#### What is being asked
Using the records below, filter out every line that lacks "computer" and copy the rest.

#### The input
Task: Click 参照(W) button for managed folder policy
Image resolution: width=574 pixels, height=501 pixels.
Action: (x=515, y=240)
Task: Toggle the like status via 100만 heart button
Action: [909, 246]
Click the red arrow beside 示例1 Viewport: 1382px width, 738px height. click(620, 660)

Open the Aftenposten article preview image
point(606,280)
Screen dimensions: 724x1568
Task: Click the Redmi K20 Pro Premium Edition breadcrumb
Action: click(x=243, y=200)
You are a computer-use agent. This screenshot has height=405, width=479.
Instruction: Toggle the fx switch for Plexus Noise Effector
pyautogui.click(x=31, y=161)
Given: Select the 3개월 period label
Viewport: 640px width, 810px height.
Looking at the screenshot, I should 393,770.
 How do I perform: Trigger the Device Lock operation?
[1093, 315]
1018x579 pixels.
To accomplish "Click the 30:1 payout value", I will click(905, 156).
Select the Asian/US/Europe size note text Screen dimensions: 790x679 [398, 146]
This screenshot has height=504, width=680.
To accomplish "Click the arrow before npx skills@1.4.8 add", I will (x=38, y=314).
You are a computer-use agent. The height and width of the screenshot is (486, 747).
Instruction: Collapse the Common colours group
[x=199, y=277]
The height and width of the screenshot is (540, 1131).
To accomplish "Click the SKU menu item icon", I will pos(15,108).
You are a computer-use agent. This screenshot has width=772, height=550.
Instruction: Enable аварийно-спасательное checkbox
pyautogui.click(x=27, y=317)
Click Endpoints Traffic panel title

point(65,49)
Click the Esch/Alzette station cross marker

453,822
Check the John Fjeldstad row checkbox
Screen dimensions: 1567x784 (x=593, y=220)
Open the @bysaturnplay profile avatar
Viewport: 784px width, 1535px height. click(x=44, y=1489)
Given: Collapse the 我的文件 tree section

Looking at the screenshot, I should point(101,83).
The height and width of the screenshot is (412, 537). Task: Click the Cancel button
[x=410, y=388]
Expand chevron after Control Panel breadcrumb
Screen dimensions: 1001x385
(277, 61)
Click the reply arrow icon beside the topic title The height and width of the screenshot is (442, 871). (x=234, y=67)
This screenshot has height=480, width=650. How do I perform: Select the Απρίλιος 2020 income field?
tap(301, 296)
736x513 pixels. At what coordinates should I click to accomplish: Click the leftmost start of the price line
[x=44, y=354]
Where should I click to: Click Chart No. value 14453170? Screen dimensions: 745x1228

#### Exercise result
You are a computer-use agent. This screenshot has height=405, width=479.
You are a computer-use agent. The height and width of the screenshot is (486, 747).
You are a computer-use agent. This screenshot has width=772, height=550.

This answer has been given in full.